Intermittent emotional outbursts and makeshift measures can distort the market. Nothing showed this better than the recent debate on debts.
Since the financial crisis subsided, countries have shifted to financial stringency, soaking off excess liquidity. Korea went the opposite way. To ensure the soft-landing of the housing market, the government eased lending rules, encouraging people to take out mortgages and buy homes. Soon came the post-COVID-19 high-interest era, increasing the financial burden shouldered by indebted households and turning many young homebuyers into bad debtors. One can never reduce borrowing with low lending rates.
So, Kim Dae-ki, Yoon’s chief-of-staff, was right when he warned that household debt would lead to an emergency situation many times graver than the Asian financial crisis. But Kim was completely wrong and irresponsible when he blamed the previous administration.
It was the incumbent administration that made interest rates move differently from other countries and the market theory. Of course, it was necessary to prevent the property market crash. But the government should have done that by supplying more homes – or promising to do so – instead of suppressing interest rates and increasing household debt. Populist economic policies force the nation to pay far higher prices later.

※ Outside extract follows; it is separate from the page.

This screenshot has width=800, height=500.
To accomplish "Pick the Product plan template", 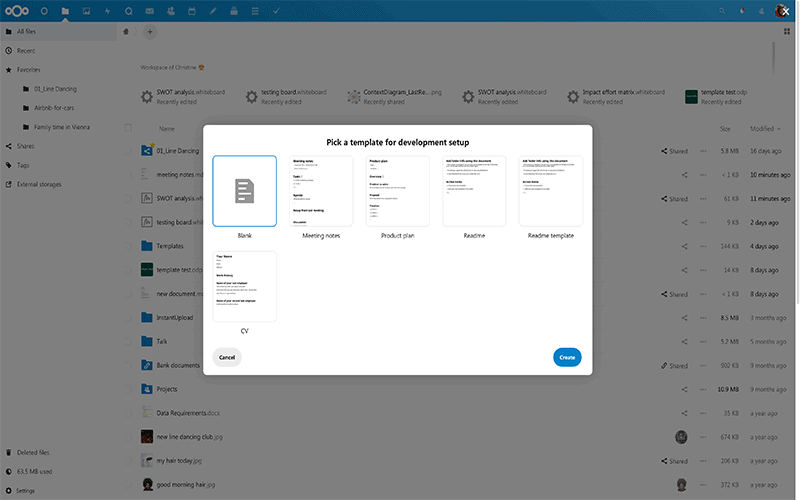I will [x=398, y=191].
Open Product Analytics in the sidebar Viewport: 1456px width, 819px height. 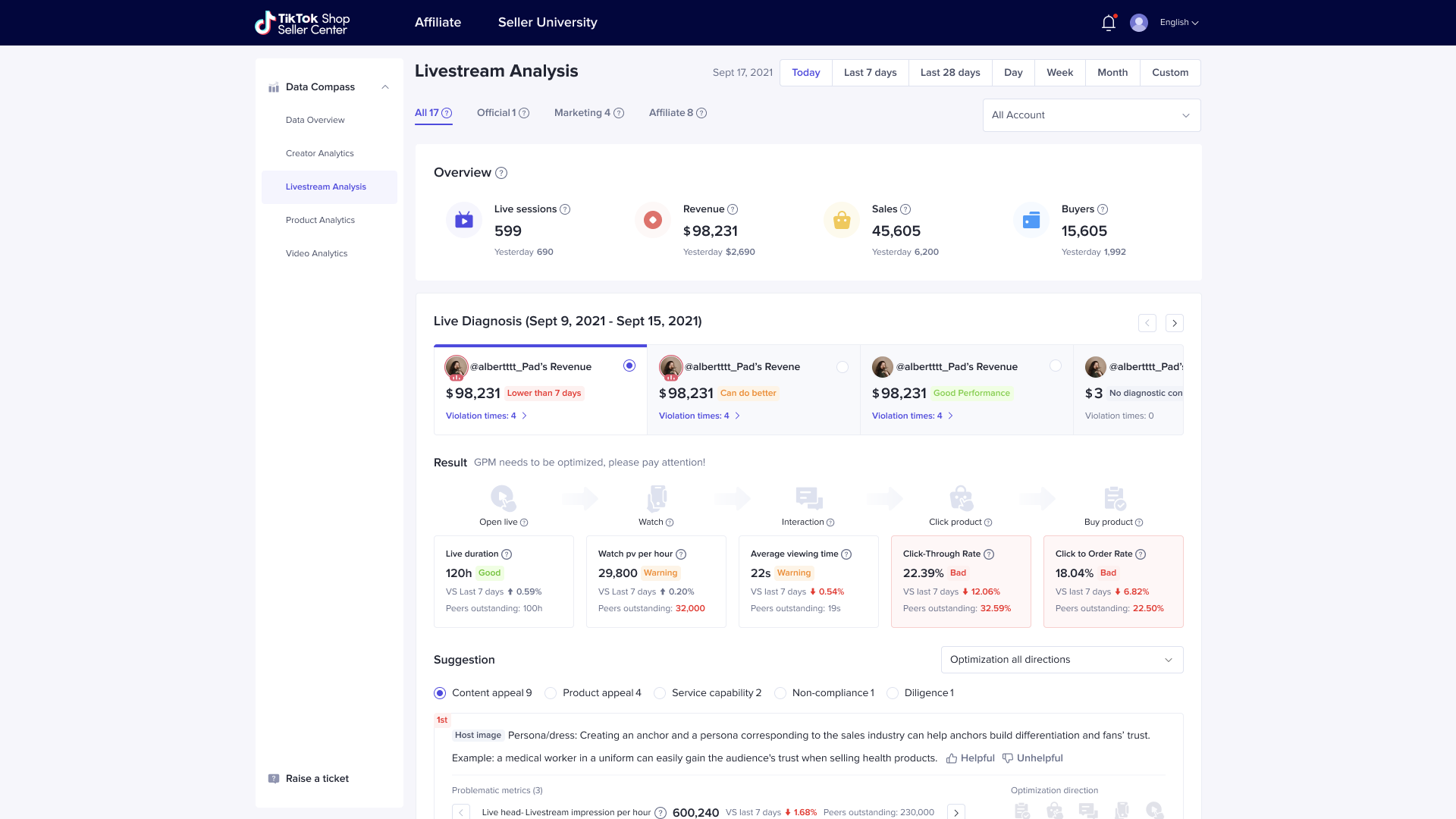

Yoon might legitimately feel anger toward financial monopolies and oligopolies. But he should rectify them through institutional means. For instance, Yoon can induce the enactment of laws that would obligate banks to allocate part of excess profits to financing low-income families or to proper ESG management on behalf of cash-short small businesses.
Yoon’s top financial regulator, a former prosecutor, can twist the banks’ arms but not develop institutional devices.
The chief executive should replace the head of the Financial Supervisory Service with a financial expert.